■ Written exercise
Please quote the fabric-dyeing blog post below word for word, starting with "In the meantime, see" and going on through "into the foam.".

Friday, March 31, 2017


What's your favorite color?  Mine's blue....honestly, I never tire of the color blue.

But yikes, I'm in desperate need to hit the dye pots to replenish my almost depleted inventory.
 Seriously, I had a difficult time pulling together enough fabric for a small art piece.  It's interesting how so many different techniques can still yield fabrics that can work together fairly well.

Utilized here are deconstructed screen printing, traditional indigo dyeing, and ice dyeing.
Many designers advocate working with light, medium, and dark colors.....unfortunately my darks outweigh the other two.  After managing to  eke out an almost pleasing arrangement, it became apparent some areas were simply too dark.  

So, it was with trepidation that a hunk of indigo dyed fabric (right) was taken to the sink along with a bottle of bleach and some Q-tips.(left)  Magic!!  Now the ability to proceed with a better visual flow for my piece would be complete. A few dozen more threads to bury, plus the binding and I'll be able to post a photo.

In the meantime, see what magic other artists have come up with this week:  Nina-Marie's Off The Wall Friday, Sarah's Whoop, Whoop Friday, Crazy Mom Quilts

Tuesday, March 28, 2017


......Continuing Fiber Junkie's fun with alcohol ink....
Have I ever mentioned how very creative the Fiber Junkie members are?  Of course I matter what subject we plan to focus on....we do have a tendency to go 'off the grid' with free flowing ideas.

Denny always gets us moving in new directions. I expect shaving cream printing may not be new to some of you.....but it's the first time I ever tried it.  Straight out of the can....shaving cream was spread onto a board covered with a protective coating.
A few drops of ink were applied...
Run through with a finger to achieve a marbled design.....fabric added and patted into the foam.
......ta da.......
Val often works with paper. She brought a large piece that had been rusted and used some Caran D'Ache pencils to add more color. Spritzing with water from time to time to helped blend the colors.

Denny used inks to color the background of a screen printed house scene.

■ Recorded data
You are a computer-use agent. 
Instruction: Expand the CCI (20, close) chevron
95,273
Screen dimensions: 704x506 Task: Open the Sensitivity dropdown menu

■ Solution below
In the meantime, see what magic other artists have come up with this week:  Nina-Marie's Off The Wall Friday, Sarah's Whoop, Whoop Friday, Crazy Mom Quilts

Tuesday, March 28, 2017


......Continuing Fiber Junkie's fun with alcohol ink....
Have I ever mentioned how very creative the Fiber Junkie members are?  Of course I matter what subject we plan to focus on....we do have a tendency to go 'off the grid' with free flowing ideas.

Denny always gets us moving in new directions. I expect shaving cream printing may not be new to some of you.....but it's the first time I ever tried it.  Straight out of the can....shaving cream was spread onto a board covered with a protective coating.
A few drops of ink were applied...
Run through with a finger to achieve a marbled design.....fabric added and patted into the foam.